MATERIAL ERKUNDEN |
A) Beantworte die folgenden Fragen zum Text über das Kanalprojekt in Istanbul jeweils in einer Zeile.
(i) Wie viele Kilometer lang soll der Kanal werden?
(ii) Mit welchem Kanal wird die angestrebte globale Bedeutung des Projekts verglichen?
(iii) Über welche Meerenge erhält das Marmarameer Wasser aus der Ägäis?
B) Schreibe den Text über das Kanalprojekt in Istanbul im Anschluss an seinen letzten Satz weiter.

Mega-Projekte in der Türkei: Tödliche Gefahr für das Marmarameer
Allen Bedenken zum Trotz ist Staatschef Erdoğan entschlossen, einen 45 Kilometer langen Kanal bauen zu lassen. Noch hapert es an der Finanzierung.
Die Rede ist von einem 45 Kilometer langen Kanal. Dieser soll durch die westlichen Vororte Istanbuls bis zum Schwarzen Meer führen, um künftig neben dem Bosporus eine zweite Schiffsverbindung zwischen den Schwarzmeer-Anrainerstaaten und den östlich daran anschließenden zentralasiatischen Staaten und dem Marmarameer mit der Durchfahrt zur Ägäis und damit zum Mittelmeer herzustellen. Der Kanal soll eine ähnliche globale Bedeutung wie der Suezkanal bekommen und der Türkei zukünftig jährlich Milliarden Dollar einbringen.
Doch anders als bei früheren Projekten glaubt dieses Mal nur noch ein harter Kern fanatischster Erdoğan-Anhänger an diese Vision ihres Führers. Denn die Einwände gegen den Kanal sind vielfältig und Erdoğan und seine Minister konnten sie nicht entkräften.
Der wohl wichtigste ist die damit verbundene Bedrohung des Marmarameeres. Das Marmarameer wird über den Bosporus mit Wasser aus dem Schwarzen Meer und über die Dardanellen mit Wasser aus der Ägäis gespeist. Das Wasser aus dem Schwarzen Meer ist sauerstoffarm und schmutzig, vor allem seit die Donau wie eine Kanalisation den Dreck halb Europas ins Schwarze Meer spült.

[Gespeicherte Dateneinträge]
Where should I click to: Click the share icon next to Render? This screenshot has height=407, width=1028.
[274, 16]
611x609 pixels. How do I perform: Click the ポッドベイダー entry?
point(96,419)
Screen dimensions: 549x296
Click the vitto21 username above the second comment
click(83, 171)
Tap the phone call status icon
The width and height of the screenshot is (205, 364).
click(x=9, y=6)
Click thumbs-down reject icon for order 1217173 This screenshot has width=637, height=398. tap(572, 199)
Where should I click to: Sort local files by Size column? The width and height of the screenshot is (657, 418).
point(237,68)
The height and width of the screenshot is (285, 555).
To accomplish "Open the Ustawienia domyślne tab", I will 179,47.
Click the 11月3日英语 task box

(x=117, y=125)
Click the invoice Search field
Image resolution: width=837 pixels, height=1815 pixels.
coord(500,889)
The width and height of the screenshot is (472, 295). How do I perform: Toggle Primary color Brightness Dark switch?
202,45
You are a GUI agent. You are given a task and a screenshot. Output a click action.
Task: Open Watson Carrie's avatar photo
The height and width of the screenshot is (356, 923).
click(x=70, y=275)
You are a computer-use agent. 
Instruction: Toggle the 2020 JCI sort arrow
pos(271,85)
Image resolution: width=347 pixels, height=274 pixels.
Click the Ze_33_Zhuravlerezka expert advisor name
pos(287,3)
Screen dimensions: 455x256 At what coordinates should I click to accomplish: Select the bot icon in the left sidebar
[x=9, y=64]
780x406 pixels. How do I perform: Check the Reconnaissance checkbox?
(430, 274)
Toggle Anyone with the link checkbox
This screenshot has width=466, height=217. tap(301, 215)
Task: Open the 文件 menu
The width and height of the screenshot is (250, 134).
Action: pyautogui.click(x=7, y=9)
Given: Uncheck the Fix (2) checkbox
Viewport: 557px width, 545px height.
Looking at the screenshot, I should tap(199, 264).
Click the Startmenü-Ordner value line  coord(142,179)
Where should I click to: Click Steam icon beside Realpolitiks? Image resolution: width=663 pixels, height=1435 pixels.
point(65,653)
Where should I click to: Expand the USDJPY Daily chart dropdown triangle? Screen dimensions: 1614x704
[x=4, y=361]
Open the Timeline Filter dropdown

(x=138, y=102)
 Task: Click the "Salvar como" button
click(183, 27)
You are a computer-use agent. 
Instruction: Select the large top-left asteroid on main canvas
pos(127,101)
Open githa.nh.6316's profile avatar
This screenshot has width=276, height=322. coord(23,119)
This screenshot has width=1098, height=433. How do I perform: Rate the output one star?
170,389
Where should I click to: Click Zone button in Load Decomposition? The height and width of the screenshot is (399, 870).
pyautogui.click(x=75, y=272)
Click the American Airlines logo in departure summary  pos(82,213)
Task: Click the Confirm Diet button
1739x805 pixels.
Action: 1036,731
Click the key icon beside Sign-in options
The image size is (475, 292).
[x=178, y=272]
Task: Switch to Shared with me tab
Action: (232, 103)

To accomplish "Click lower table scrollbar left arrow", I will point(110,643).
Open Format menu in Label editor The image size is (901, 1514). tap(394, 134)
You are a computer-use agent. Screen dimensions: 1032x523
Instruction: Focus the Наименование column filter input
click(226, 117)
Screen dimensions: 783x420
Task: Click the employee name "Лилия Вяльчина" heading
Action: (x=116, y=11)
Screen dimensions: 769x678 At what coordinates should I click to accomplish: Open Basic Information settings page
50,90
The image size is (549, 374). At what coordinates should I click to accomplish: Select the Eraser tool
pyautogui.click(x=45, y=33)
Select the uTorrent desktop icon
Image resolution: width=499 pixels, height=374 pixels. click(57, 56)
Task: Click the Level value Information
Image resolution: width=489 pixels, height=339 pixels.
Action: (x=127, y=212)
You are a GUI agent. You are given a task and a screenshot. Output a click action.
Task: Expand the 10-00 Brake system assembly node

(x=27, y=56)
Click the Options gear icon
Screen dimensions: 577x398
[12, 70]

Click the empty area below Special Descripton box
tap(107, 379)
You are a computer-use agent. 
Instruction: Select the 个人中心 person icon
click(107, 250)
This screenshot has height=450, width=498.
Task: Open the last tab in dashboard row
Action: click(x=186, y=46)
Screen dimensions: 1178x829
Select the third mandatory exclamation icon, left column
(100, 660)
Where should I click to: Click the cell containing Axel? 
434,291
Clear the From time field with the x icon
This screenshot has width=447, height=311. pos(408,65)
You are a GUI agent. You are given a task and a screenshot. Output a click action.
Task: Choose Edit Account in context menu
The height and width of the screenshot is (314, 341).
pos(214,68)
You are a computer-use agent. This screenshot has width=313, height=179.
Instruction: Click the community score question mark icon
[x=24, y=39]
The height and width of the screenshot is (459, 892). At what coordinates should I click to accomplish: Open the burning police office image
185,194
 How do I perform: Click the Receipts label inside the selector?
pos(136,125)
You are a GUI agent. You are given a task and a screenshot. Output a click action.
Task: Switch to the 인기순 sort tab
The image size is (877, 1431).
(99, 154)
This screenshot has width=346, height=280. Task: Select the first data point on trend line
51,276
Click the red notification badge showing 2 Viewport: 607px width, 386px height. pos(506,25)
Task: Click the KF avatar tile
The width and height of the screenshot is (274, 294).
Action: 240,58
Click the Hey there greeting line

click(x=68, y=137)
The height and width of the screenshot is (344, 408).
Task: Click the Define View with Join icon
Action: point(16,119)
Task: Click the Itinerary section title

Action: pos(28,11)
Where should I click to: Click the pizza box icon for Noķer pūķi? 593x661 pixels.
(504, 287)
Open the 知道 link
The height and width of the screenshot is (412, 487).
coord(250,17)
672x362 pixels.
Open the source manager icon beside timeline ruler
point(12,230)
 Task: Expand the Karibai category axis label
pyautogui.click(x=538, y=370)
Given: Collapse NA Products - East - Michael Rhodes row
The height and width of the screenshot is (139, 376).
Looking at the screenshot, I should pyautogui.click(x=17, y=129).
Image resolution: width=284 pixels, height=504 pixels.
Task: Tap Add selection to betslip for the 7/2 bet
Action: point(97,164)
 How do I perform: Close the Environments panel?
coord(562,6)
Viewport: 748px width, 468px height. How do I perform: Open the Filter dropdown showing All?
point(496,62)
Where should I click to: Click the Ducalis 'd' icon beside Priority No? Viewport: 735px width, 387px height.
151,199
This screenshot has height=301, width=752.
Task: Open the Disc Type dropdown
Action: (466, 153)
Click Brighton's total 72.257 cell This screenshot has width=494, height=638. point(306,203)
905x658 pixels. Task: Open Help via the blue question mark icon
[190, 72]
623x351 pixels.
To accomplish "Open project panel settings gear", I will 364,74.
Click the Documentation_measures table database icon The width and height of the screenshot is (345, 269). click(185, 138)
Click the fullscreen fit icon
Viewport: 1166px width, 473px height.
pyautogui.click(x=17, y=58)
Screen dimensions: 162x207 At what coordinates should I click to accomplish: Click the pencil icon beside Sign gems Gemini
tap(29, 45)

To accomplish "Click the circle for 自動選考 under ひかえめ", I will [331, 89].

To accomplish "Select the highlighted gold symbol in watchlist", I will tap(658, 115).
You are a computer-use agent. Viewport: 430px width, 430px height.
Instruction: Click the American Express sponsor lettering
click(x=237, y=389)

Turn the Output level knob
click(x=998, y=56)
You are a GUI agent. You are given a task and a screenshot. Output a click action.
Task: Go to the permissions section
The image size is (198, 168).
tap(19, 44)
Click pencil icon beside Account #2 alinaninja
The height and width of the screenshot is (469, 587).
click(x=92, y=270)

LÖSUNGEN |
A)
(i) 45 Kilometer
(ii) Mit dem Suezkanal
(iii) Über die Dardanellen

B)
Deutliches Alamsignal
Nur über die Dardanellen gelangt sauberes sauerstoffreiches Wasser ins Schwarze Meer, doch das ist schon jetzt zu wenig. Der Algenschleim, der in diesem Sommer fast das gesamte Marmarameer kontaminiert hat, ist ein deutliches Alarmsignal. Sollte durch den neuen Kanal zusätzliches schmutziges Wasser ins Marmarameer gelangen, würde das den ökologischen Tod bedeuten, darin sind sich alle Meeresbiologen einig.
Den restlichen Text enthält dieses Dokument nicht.